Schedule innovation and younger audience growth
NASCAR's transformation extends beyond media and content to the competition calendar itself. For 16 of Brian’s 21 years at the company, the schedule never changed. Since the merger of NASCAR and ISC (its track-holding company) and the move to private ownership, the organization has used that operational freedom to experiment aggressively.
Recent NASCAR schedule changes include street races in Chicago, a race inside the LA Coliseum, an event at the El Camino Real, the first international race since 1958 at Mexico City, and the upcoming 2025 race on the actual naval base in Coronado, San Diego. A social video promoting the Coronado race made it the hottest-selling ticket on the NASCAR circuit within 48 hours.
These moves address a geographic accessibility problem. NASCAR tracks are enormous, often located far from metro centers. Street races and stadium events bring the product to urban audiences who might never drive to Talladega. The NASCAR younger audience growth numbers validate the approach: 26% growth in the 18-to-34 demo in 2026, building on 16% growth the year before.
Correcting NASCAR technology misconceptions
One theme Brian returned to throughout the conversation was the gap between perception and reality regarding NASCAR's technological sophistication. International audiences, in particular, often assume Formula 1 is far ahead on the technology front.
The reality: NASCAR operates 120 cameras per race, in-car cameras in every vehicle, automated pit road tracking, 200 competition data points firing off cars traveling 190 miles per hour, a remote race control center in Concord, and a full in-house digital and production engineering team. For a company of 1,300 people, the technical output is significant.
Brian acknowledged this is a storytelling gap, not a capability gap: "That story, I think we have not told as well as some of our counterparts." For any sports organization, the lesson is that technology investment only builds brand equity if you communicate it effectively to your audience.
Key Takeaways
- NASCAR's media rights strategy deliberately fragments distribution to match shifting consumption patterns, using streaming platforms as audience development tools rather than just revenue sources.
- The $60 million Concord production studio was built before the media deal closed, positioning NASCAR to say yes when new partners needed production support.
- The Driver Ambassador Program redirects $15-20 million from media rights revenue into direct incentive payments for drivers who grow their public profiles, turning athletes into a distributed brand-building network.
- NASCAR's vertical integration across tracks, media, data, and production powers a bundled sponsorship model that delivered a record new business year in 2026.
- Schedule innovation, including street races and international events, is driving significant younger audience growth while maintaining core fan engagement.
The common thread across all of NASCAR's moves is control.

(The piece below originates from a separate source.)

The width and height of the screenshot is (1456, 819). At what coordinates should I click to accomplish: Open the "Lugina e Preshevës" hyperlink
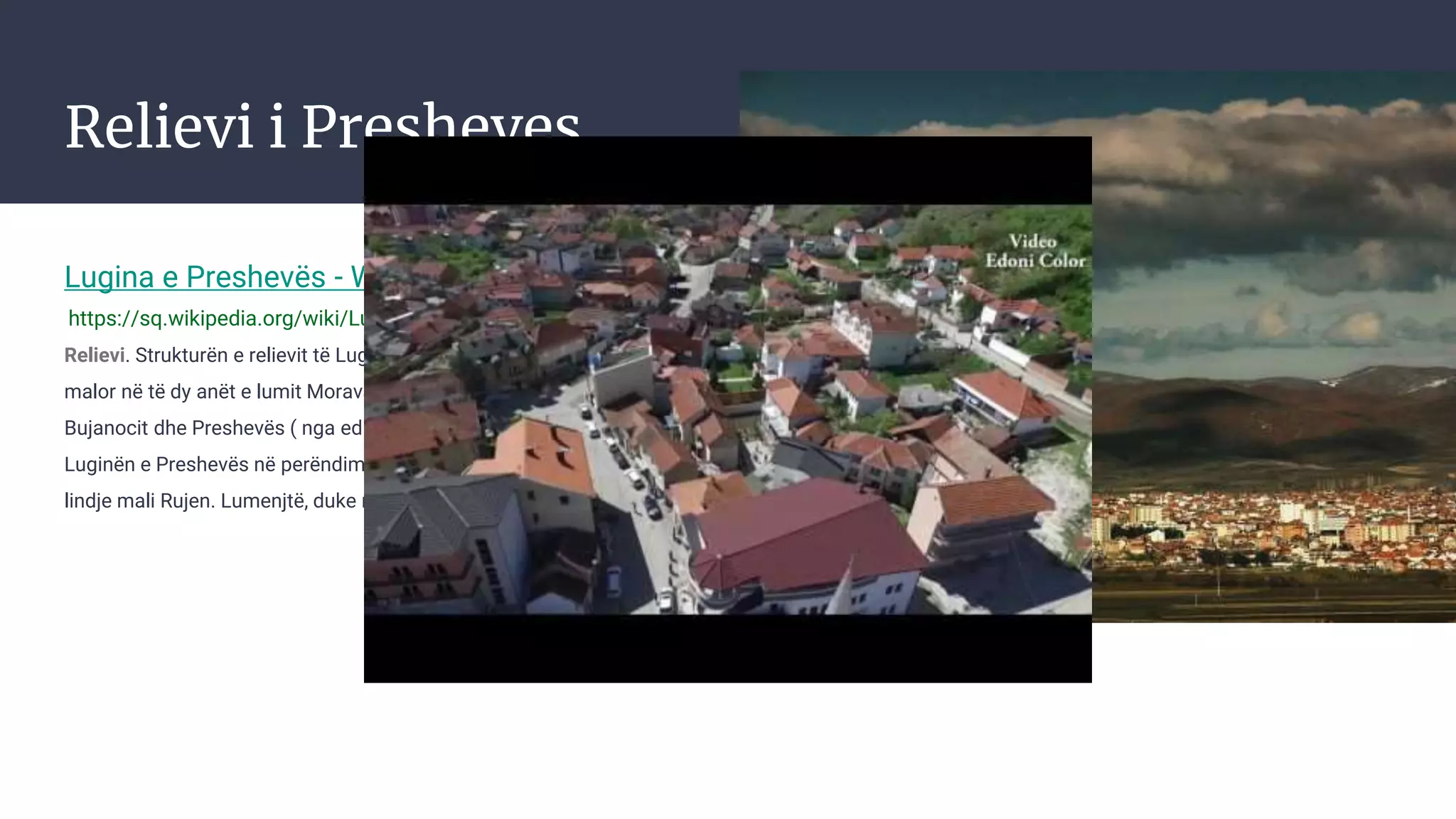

Control over production, control over data, control over schedule, control over how drivers build their brands. That control is not an end in itself; it is what allows NASCAR to move quickly, package value for partners, and make long-term bets on fan growth without answering to quarterly earnings pressure.
For any sports property or media platform thinking about the future of sports fandom, NASCAR's playbook is a reminder that distribution is just one piece. The organizations that will win the next decade are the ones building the infrastructure, both technical and commercial, to own the full fan relationship.